If you had a 4×4 matrix, you would also have to check the determinant of the top-left 3×3 submatrix, which would have to be negative, and the determinant of the 4×4 matrix itself, which would have to be positive. And like this you can generalize this method to any n-by-n matrix. Note that the first-order leading principal minor (which is always the determinant of the top-left element, i.e. |f_11| above) always has to be negative. Because the signs have to alternate, this implies that all leading principal minors of odd order have to be negative and those of even order have to be positive. The order of a minor is just the number of rows/columns it has.
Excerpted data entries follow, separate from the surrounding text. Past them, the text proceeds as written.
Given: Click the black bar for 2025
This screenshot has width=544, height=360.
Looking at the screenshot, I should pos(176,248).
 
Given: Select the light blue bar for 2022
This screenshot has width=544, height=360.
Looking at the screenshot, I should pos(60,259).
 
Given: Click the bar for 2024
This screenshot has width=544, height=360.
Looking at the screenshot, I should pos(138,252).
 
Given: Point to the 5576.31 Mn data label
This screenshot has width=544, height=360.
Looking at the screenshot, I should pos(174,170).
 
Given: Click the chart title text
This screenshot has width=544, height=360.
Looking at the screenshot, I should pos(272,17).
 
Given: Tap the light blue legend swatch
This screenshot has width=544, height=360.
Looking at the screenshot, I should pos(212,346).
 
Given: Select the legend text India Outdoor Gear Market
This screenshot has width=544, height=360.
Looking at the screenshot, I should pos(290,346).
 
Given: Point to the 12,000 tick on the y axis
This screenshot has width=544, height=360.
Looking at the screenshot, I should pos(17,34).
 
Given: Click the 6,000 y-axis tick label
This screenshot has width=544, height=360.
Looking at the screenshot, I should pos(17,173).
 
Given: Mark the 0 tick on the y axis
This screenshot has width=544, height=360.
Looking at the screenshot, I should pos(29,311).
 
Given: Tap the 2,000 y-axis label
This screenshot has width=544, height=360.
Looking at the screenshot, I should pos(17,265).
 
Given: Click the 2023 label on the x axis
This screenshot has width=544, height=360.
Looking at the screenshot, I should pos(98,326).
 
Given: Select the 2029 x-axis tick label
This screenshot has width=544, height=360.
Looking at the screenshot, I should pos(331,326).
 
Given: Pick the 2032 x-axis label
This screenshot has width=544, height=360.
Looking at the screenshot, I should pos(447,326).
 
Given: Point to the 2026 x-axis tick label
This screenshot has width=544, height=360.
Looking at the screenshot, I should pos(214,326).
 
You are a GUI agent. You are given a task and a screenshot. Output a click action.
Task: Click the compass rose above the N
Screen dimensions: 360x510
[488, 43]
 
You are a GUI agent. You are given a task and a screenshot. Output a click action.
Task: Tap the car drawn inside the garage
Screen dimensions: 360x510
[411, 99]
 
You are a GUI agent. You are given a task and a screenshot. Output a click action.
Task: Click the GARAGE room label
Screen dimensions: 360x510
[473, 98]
We have seen above that negative definiteness implies that the diagonal terms in the matrix will be negative. To see this, recall that in order for the Hessian to be negative definite, its leading principal minors have to fulfill the conditions stated above. Those conditions imply that the diagonal terms are negative because

$|f_{11}| = f_{11} < 0,$

this means that f_11 has to be negative. The second-order leading principal minor is

$f_{11} f_{22} - f_{12} f_{21} > 0.$

We know from calculus that

$f_{12} = f_{21} \implies f_{12} f_{21} = f_{12}^2 = f_{21}^2 >0.$

As f_11 is negative, f_22 has to be negative as well. To see why, consider what would happen to the second-order leading principal minor if f_22 were positive. Then the first term, f_11 * f_22, would be negative. But then we would substract a positive number (f_12 * f_21) from a negative number. The second-order leading principal minor would then be a negative number. But it must be positive as it was shown above. So f_22 clearly cannot be positive. Therefore, we have verified that for the 2×2 Hessian the diagonal terms f_11 and f_22 have to be negative in order for the matrix to be negative definite.

But of course this can be generalized to any n-by-n symmetric matrix. So basically, the second-order condition in the n-dimensional case amounts to checking out whether the Hessian is negative (semi)definite. Please note, the above leading principal minor-test will establish that the Hessian is negative definite (that is equivalent to the second derivative of f being strictly less than zero in the one-input case). To check whether it is negative semidefinite, you’d have to work a little more. But negative definiteness obviously implies negative semidefiniteness. So if the above test checks out, you’re OK.

If it doesn’t, you’d have to check all principal minors of the Hessian. The matrix will be negative semidefinite if all principal minors of odd order are less than or equal to zero, and all principal minors of even order are greater than or equal to zero. What other principal minors are left besides the leading ones? Well, one can make a principal minor by removing the ith column and the ith row, and then taking the determinant. Thus by removing the first column and the first row from the Hessian above, we’d have a third principal minor |f_22|.

For a 3×3 matrix the leading principal minors would of course include the determinants of the top-left 1×1, 2×2 and 3×3 submatrices. But to get the remaining principal minors of order 2, you’d have to form a matrix without the second row/column and one without the first row/column. To get the remaining principal minors of order 1, you’d have form 1×1 matrices by removing the first and second rows/columns and the first and third rows/columns. Altogether, this is 7 principal minors you’d have to check.

Positive (semi)definiteness can be checked similarly. If the leading principal minors are all positive, then the matrix is positive definite. If all principal minors are non-negative, then it is positive semidefinite. Also not surprisingly, checking whether a matrix is positive (semi)definite has a similar role in minimization problems that negative (semi)definiteness has in maximization problems.

There are many applications of these notions in economics (perhaps I will write a post soon on some of them). You will tend to find it in micro. If you take any graduate level course in micro, it is certainly worth being familiar with this.